# [REQUIRED ACTION]
When you find the line with "Click the black EMA(20) legend line marker" among the records below, reproduce it and each line after it exactly, ending with the line with "1493x812 pixels.".

** Opening DATA EXTRACTS block **

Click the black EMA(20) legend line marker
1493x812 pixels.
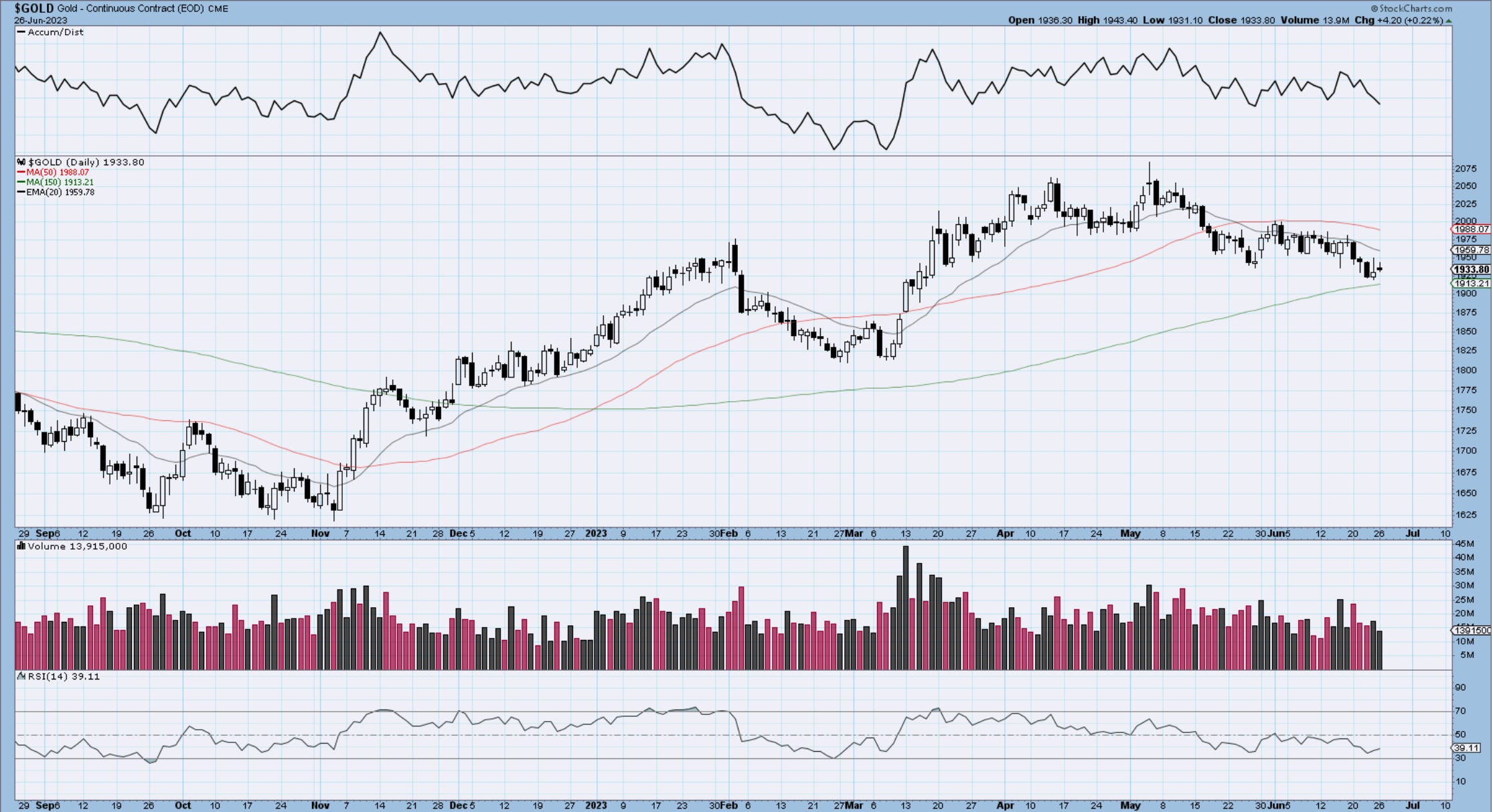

** Closing DATA EXTRACTS block **
** Opening DATA EXTRACTS block **

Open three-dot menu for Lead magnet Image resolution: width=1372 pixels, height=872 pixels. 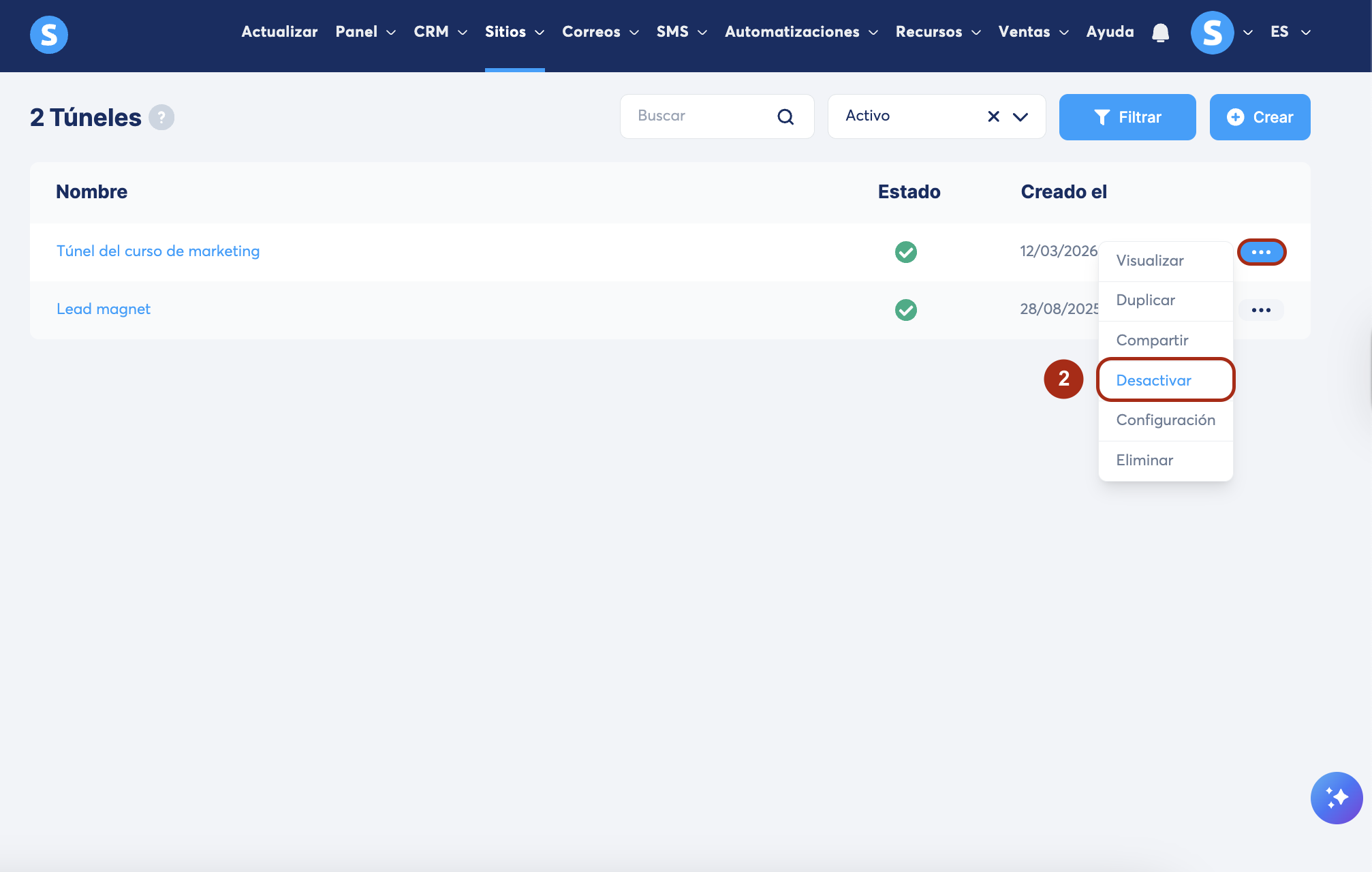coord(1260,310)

** Closing DATA EXTRACTS block **
** Opening DATA EXTRACTS block **

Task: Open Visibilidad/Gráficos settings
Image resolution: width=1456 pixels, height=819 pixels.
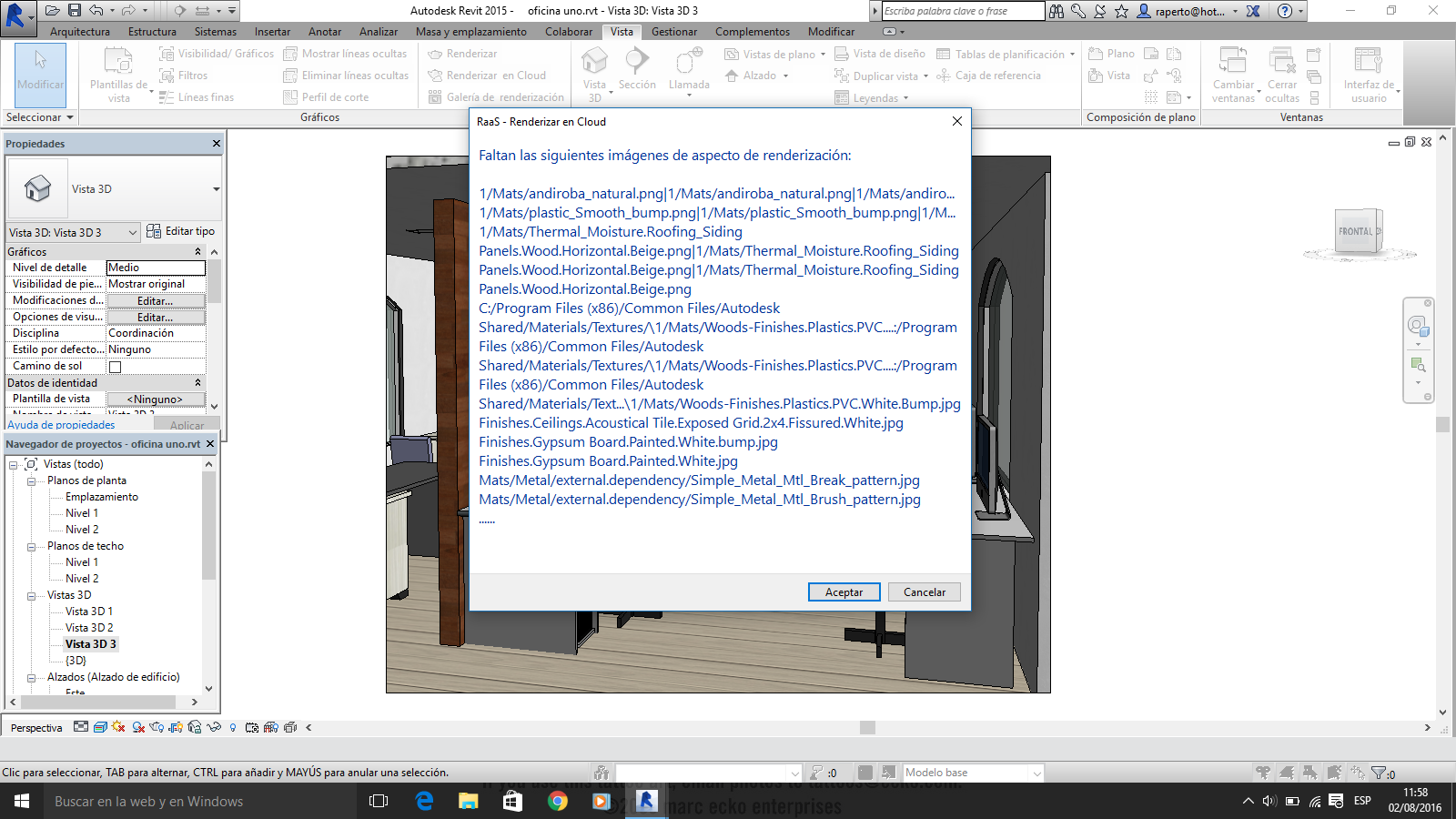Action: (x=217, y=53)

** Closing DATA EXTRACTS block **

# [ANSWER BOX]
Click the black EMA(20) legend line marker
1493x812 pixels.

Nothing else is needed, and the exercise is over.